Exercise: Go through the records and report each line holding the string "agent".

Provided data:
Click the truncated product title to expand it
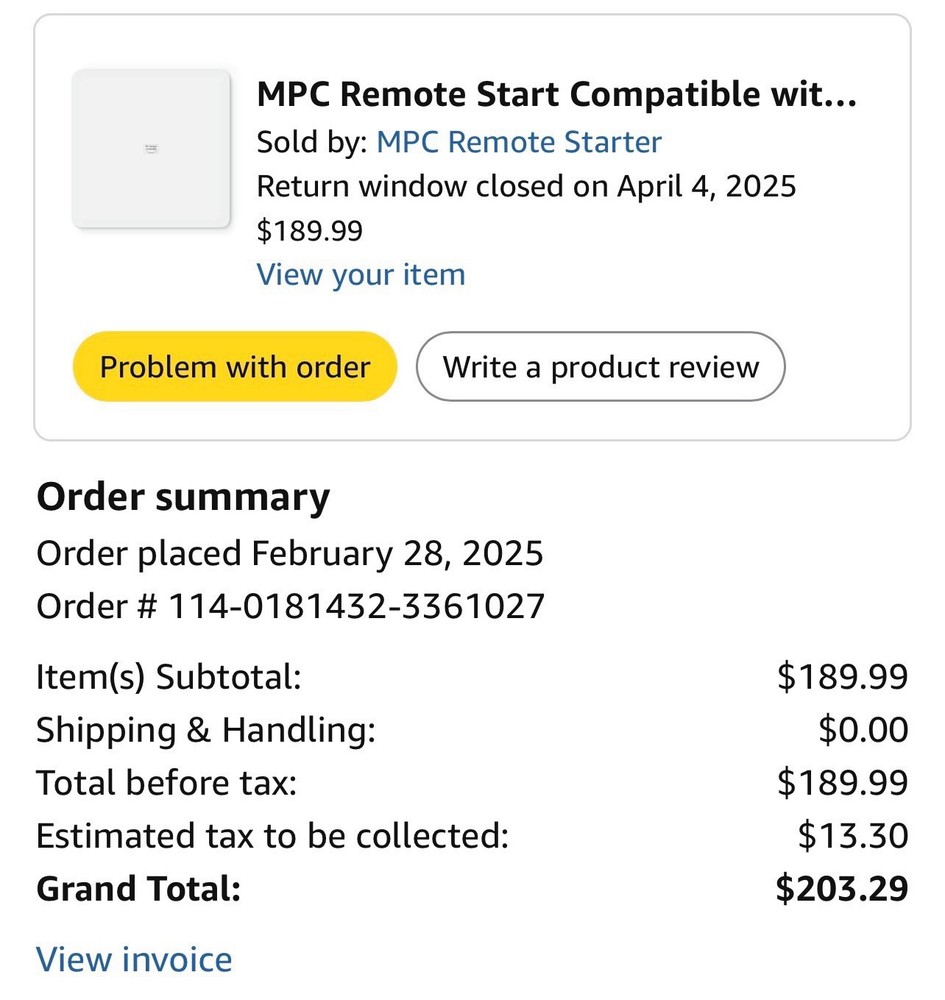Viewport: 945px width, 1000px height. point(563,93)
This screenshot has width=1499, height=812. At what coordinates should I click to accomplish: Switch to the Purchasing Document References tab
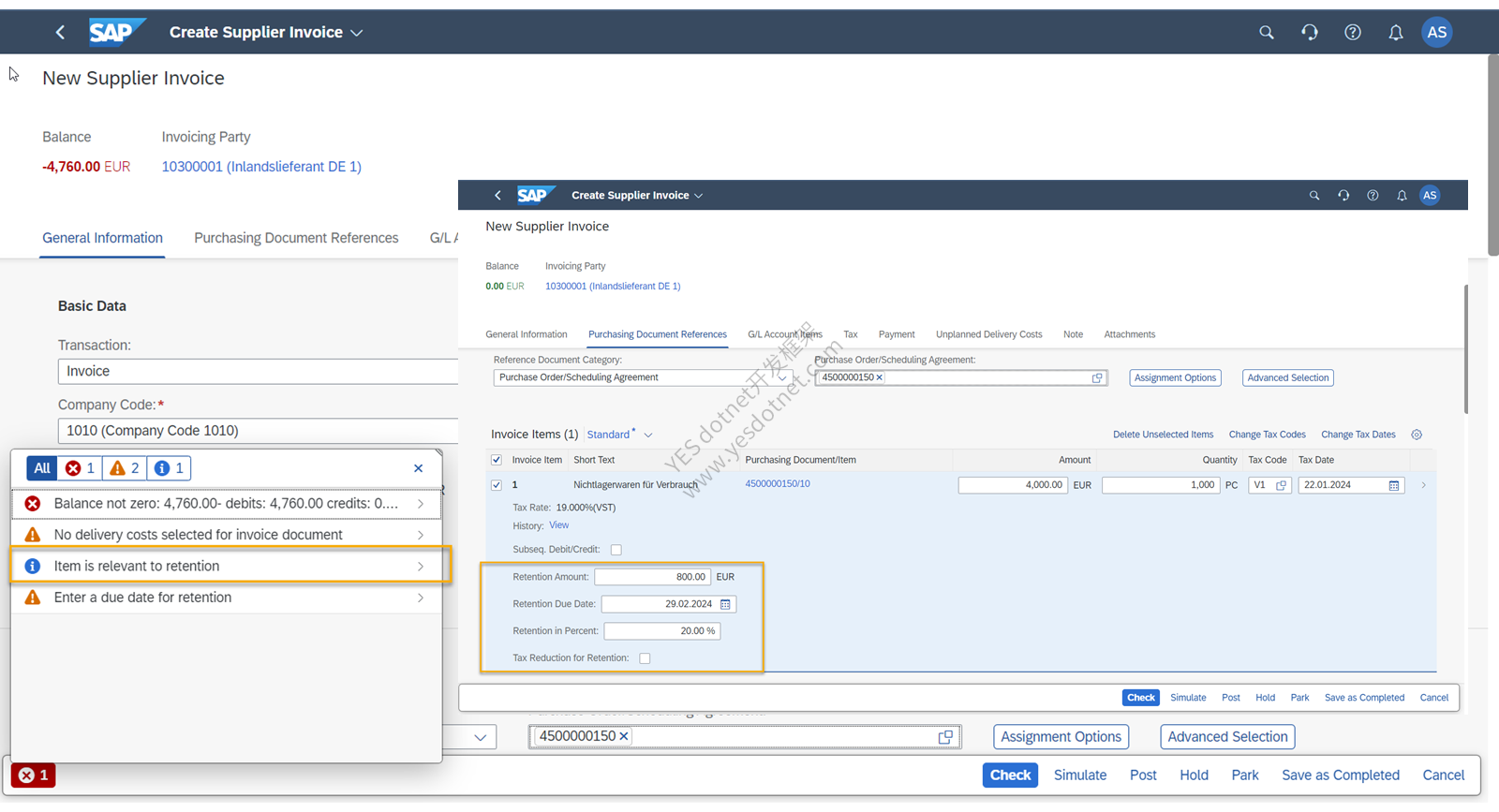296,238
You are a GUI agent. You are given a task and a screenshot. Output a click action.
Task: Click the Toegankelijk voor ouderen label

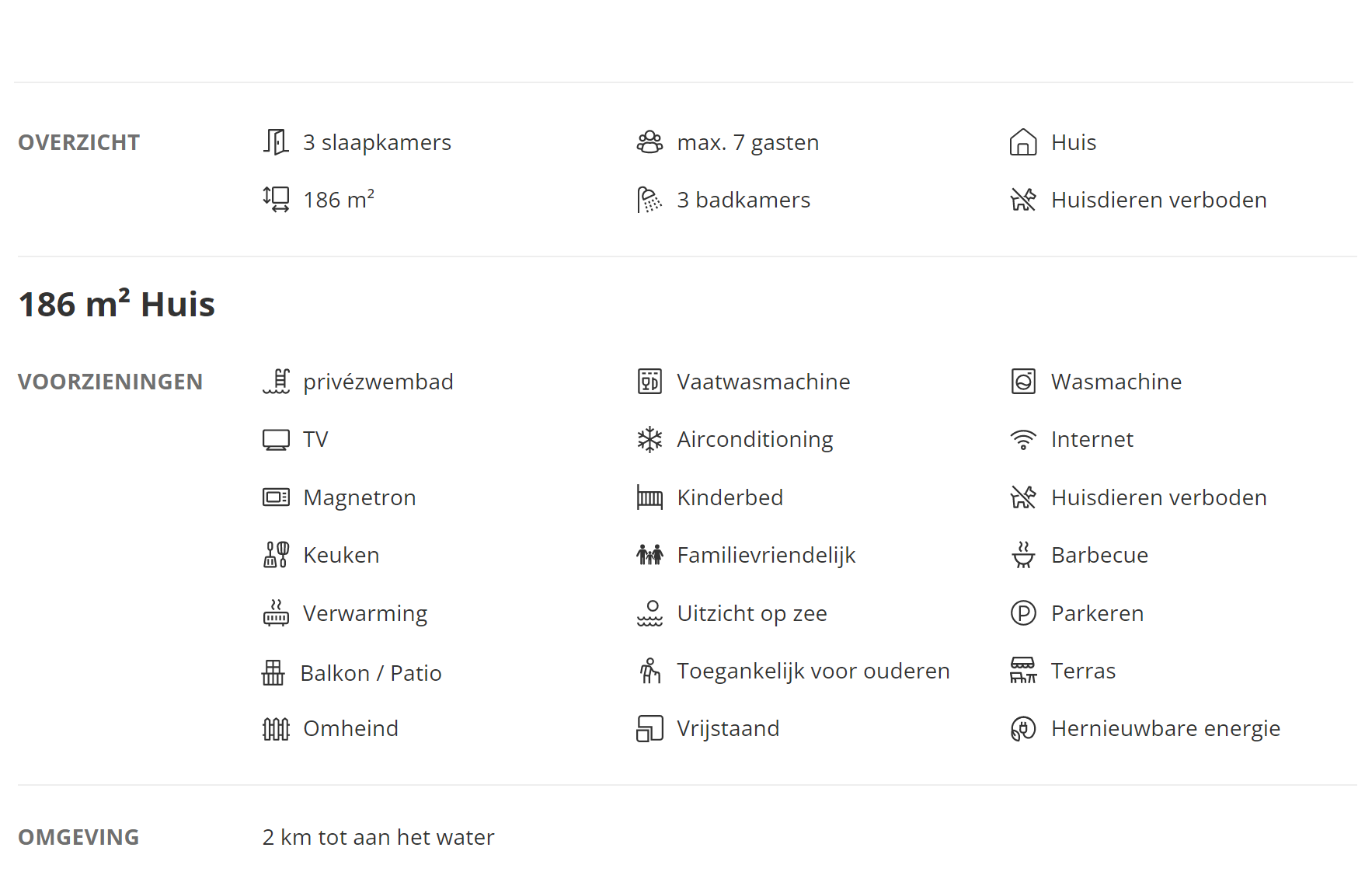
==
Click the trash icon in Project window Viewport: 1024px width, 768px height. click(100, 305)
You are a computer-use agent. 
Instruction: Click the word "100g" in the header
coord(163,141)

Reply:
You are a GUI agent. You are given a task and a screenshot. Output a click action.
You are a computer-use agent. 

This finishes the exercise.